Local immunotherapy of cancer
Alligator Bioscience has developed a concept for local immunotherapy of cancer, providing powerful systemic anti-tumor effect with minimal systemic toxicity. Systemic treatment with immune activating drugs is often associated with severe immune related side effects that prohibit treatment of the patient with higher and potentially more optimal doses. By local (intra-tumoral) administration of FIND®-optimized immunoregulatory molecules (engineered for optimal function in the tumor environment) toxic side effects can be minimized while greater efficacy may be obtained. Local immunotherapy activates tumor-specific T cells, resulting in effective eradication of the treated tumor as well as distant metastases. Due to the local administration and lower total dose required, less systemic immune activation is induced, thereby minimizing the risk for toxicity. The concept of local immunotherapy of cancer has been developed in collaboration with Professor Thomas Tötterman at Uppsala University, a pioneer in the field of local cancer immunotherapy.

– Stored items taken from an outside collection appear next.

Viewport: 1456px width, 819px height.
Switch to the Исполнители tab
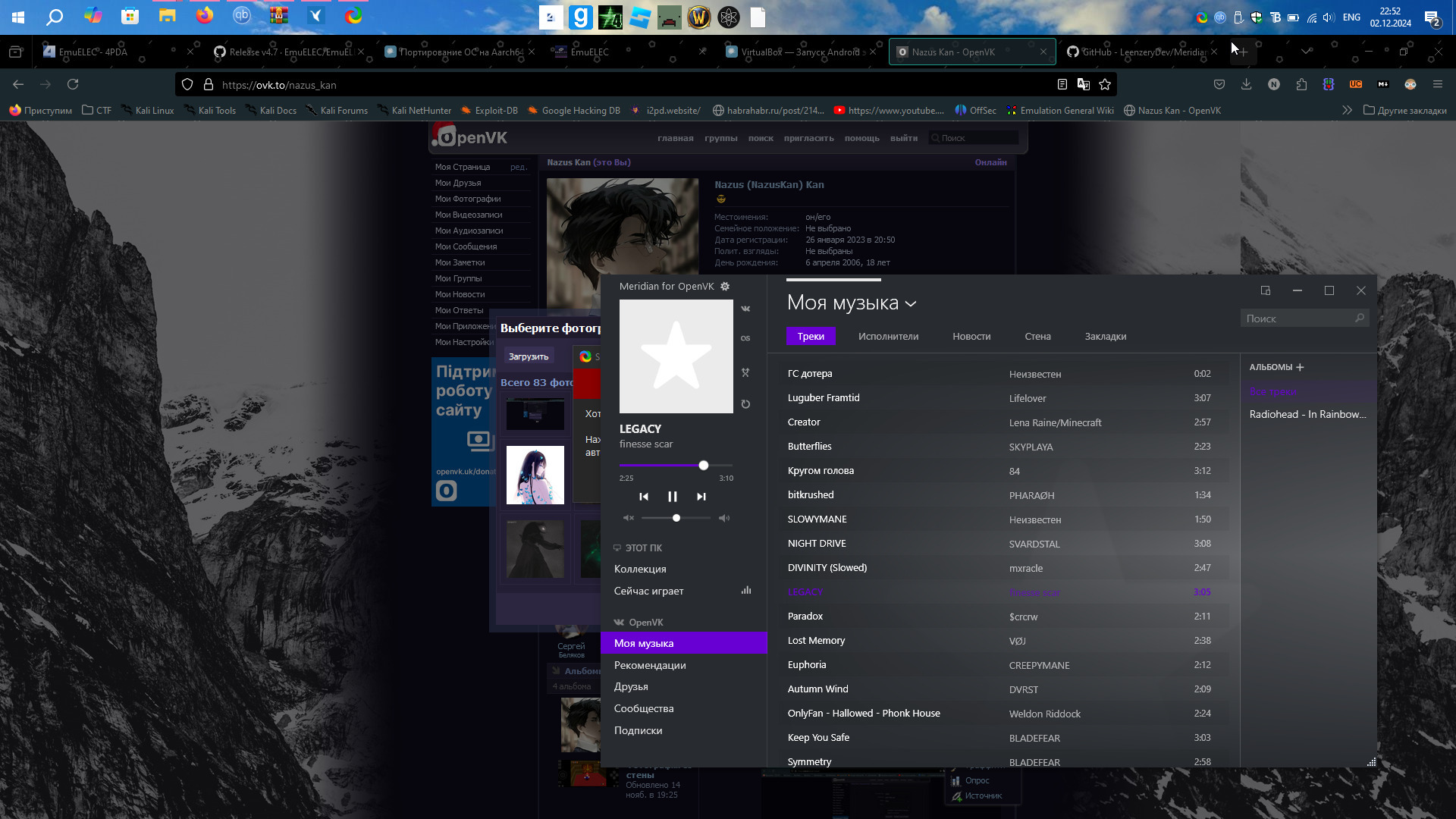point(888,336)
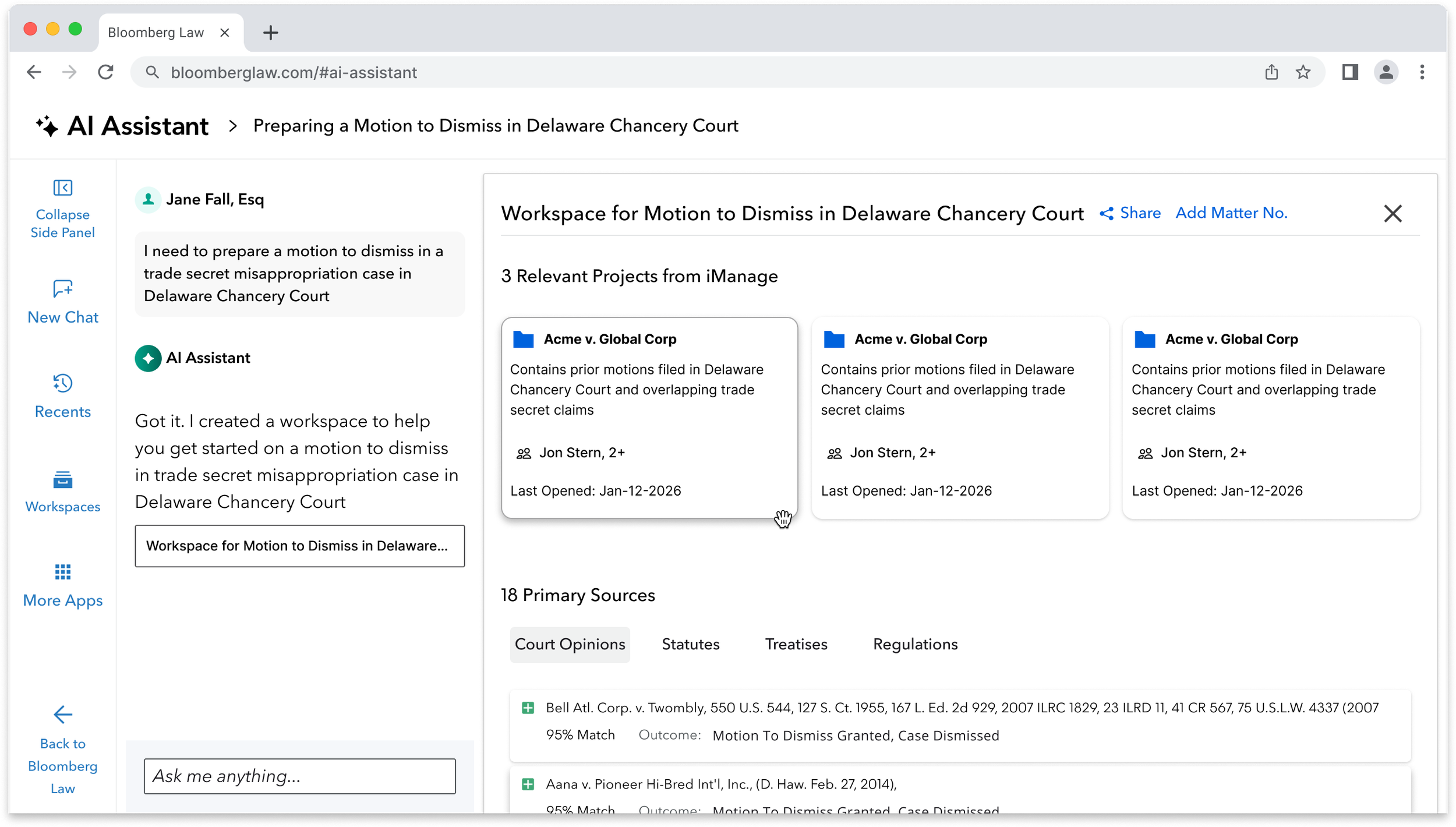The width and height of the screenshot is (1456, 827).
Task: Expand the Aana v. Pioneer Hi-Bred entry
Action: [528, 784]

An alternative approach to intra-tumoral administration is the systemic administration of drugs that, once in the body, localize to the tumor area. Thereby it may be possible to retain the advantages of local immunotherapy, while allowing treatment also of patients with metastases inaccessible for intra-tumoral injections. This new platform of systemic localizing immunotherapies has been the focus of Alligator´s drug discovery activities during 2012 (see ADC-1016 below). The prerequisite to enable development of systemic localizing immune activators is technologies that allow the generation of bispecific drug compounds.
Bispecific immune activating drugs
Immunotherapy is associated with powerful anti-tumor effects combined with the induction of long term anti-tumor immunity. These effects may be further augmented by combining the immunotherapy with another therapy such as radiation or chemotherapy. It has also been demonstrated that the combination of two immunotherapies is likely to be superior to the treatment with a single agent. This has led Alligator to initiate the development of bispecific immunotherapies. ADC-1015 was the first bispecific compound to enter the Alligator pipeline during 2012.

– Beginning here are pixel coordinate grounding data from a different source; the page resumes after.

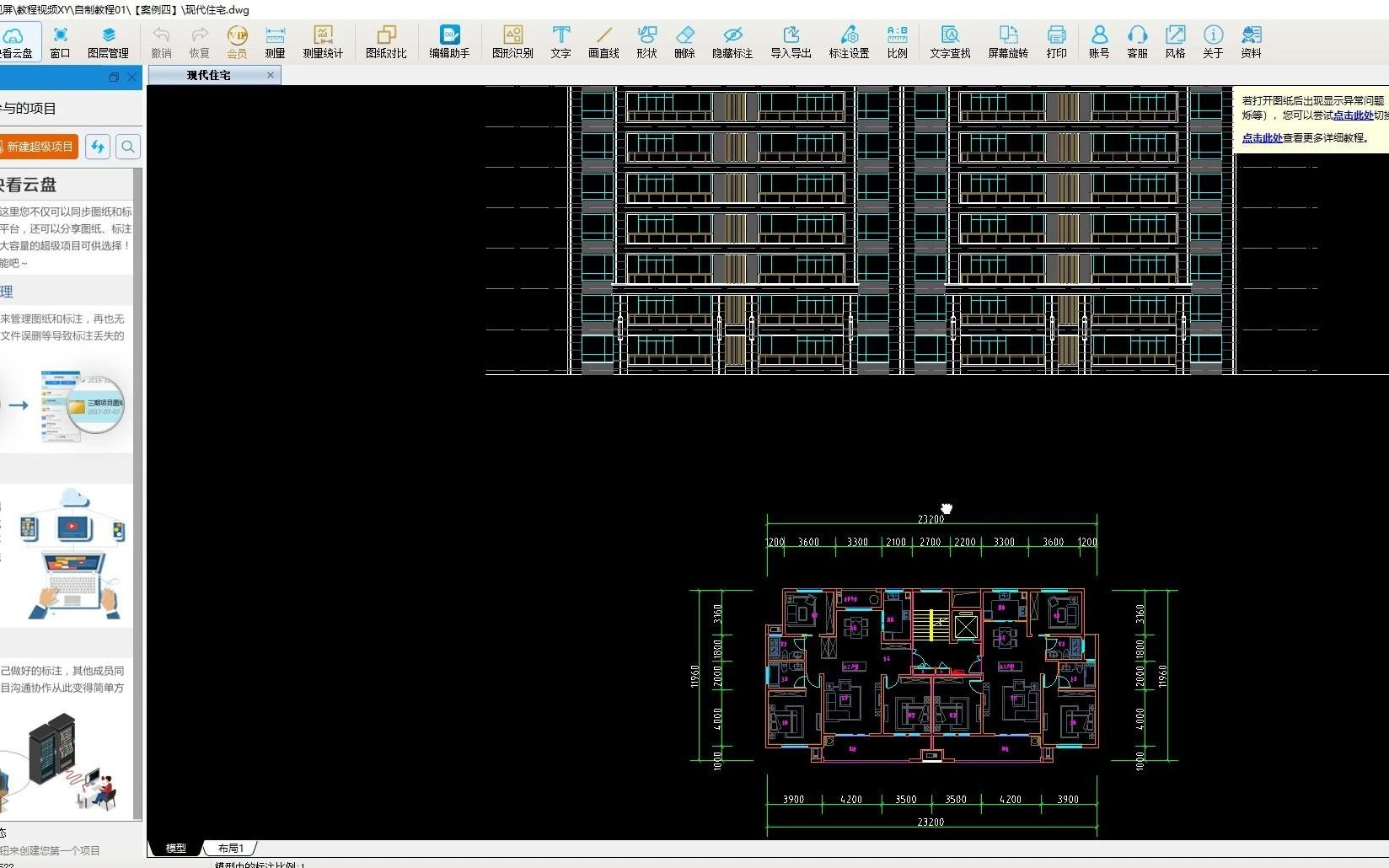The height and width of the screenshot is (868, 1389).
Task: Open the 编辑助手 editing assistant
Action: click(449, 41)
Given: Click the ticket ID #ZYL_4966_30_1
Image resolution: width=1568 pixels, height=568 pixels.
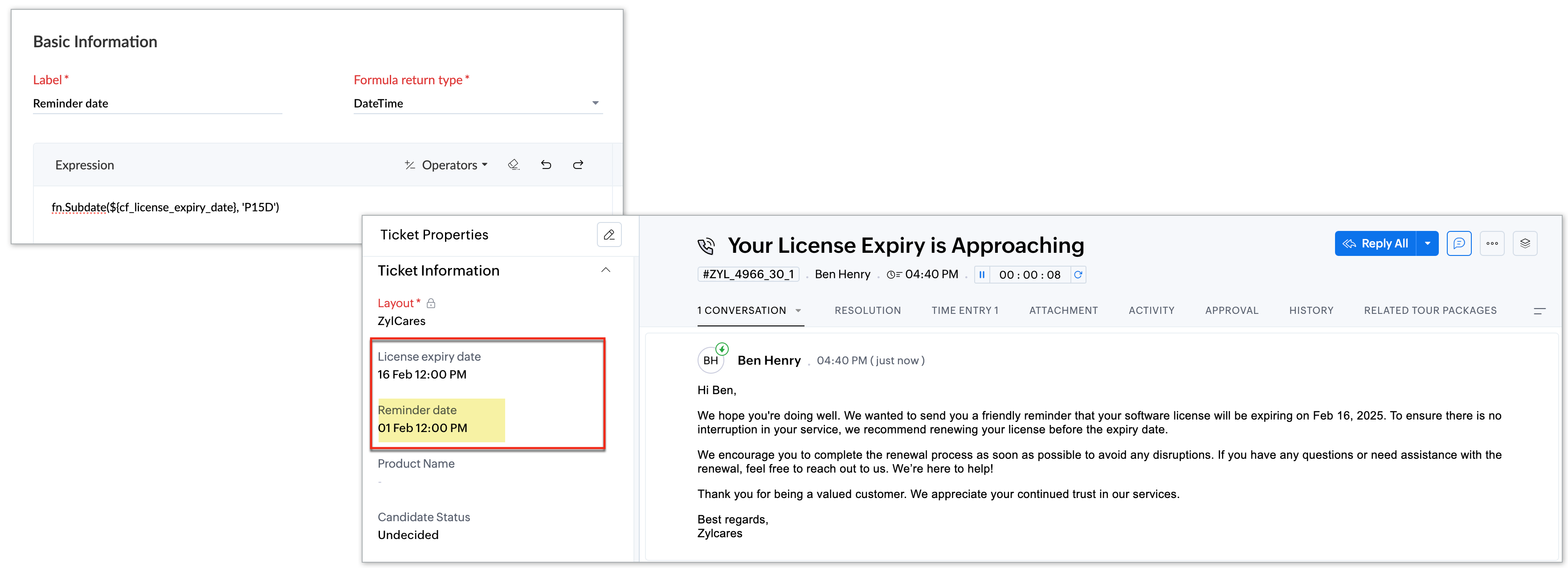Looking at the screenshot, I should tap(748, 274).
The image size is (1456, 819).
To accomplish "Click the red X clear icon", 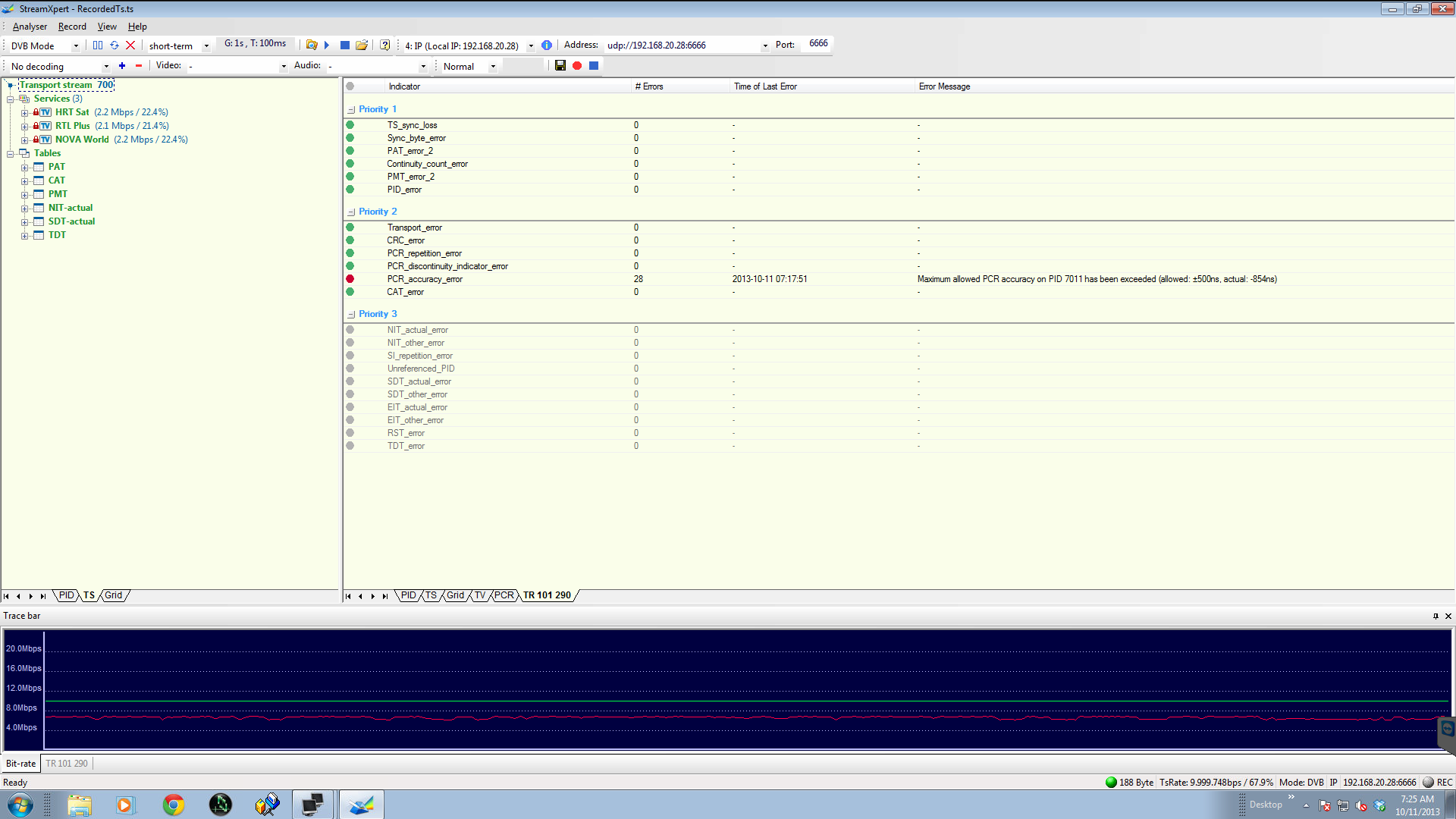I will pyautogui.click(x=130, y=46).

Advantages of local and localizing immunotherapy
Local immunotherapy allows powerful activation of the immune system in the immediate tumor area, while minimizing systemic exposure. Hence it is possible to induce superior efficacy while reducing the risk of immune related adverse effects. In cancer patients, tumors are usually infiltrated by immune cells, including tumor-specific T cells. However, the activity of these T cells is suppressed in the local tumor microenvironment, e.g. by inhibitory cytokines induced by the tumor. Immunotherapy overcomes this suppression and activates tumor-specific T cells resulting in eradication of tumor cells. Such local immunotherapy results in a systemic anti-tumor immune response and has effect not only on the treated tumor, but also on distal metastases. In addition, local immunotherapy mediates immunity towards tumor relapse. ADC-1013, ADC-1015 and ADC-1016 are examples of such drug development candidates.

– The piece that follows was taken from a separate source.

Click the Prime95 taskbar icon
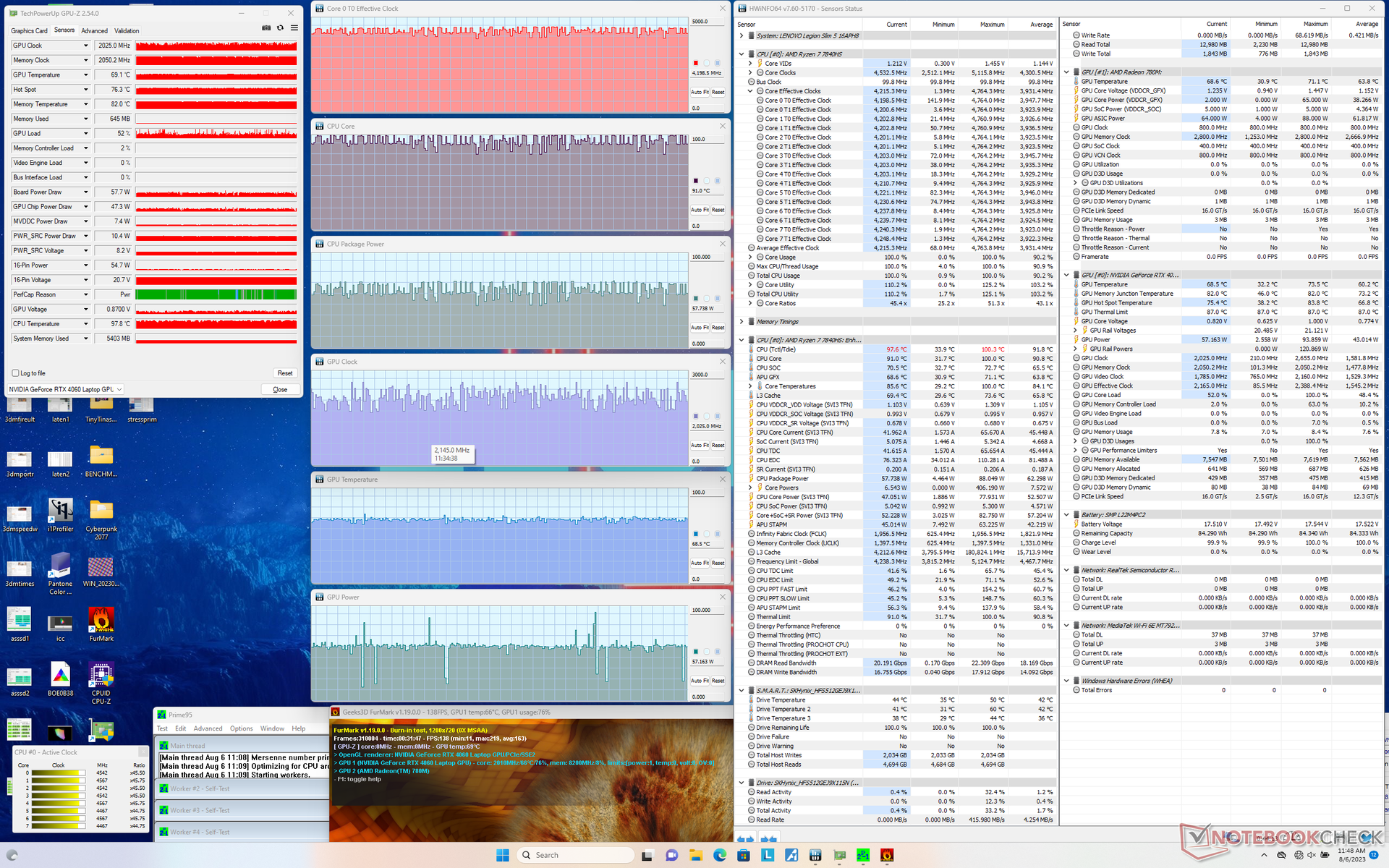1389x868 pixels. click(863, 855)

Local immunotherapy of cancer: drug development candidates in pipeline
Alligator Bioscience has currently two development projects for local immunotherapy, ADC-1013 and ADC-1015, both inducing powerful immune activation, but through different biological mechanisms. Both compounds have been FIND®-optimized to improve properties for intra-tumoral administration, and both are aimed for the treatment of various types of metastasizing cancer. The treatment concept is highly innovative and is expected to result in better efficacy and less adverse events compared to what is normally seen in clinical investigations with systemically administered immunotherapies.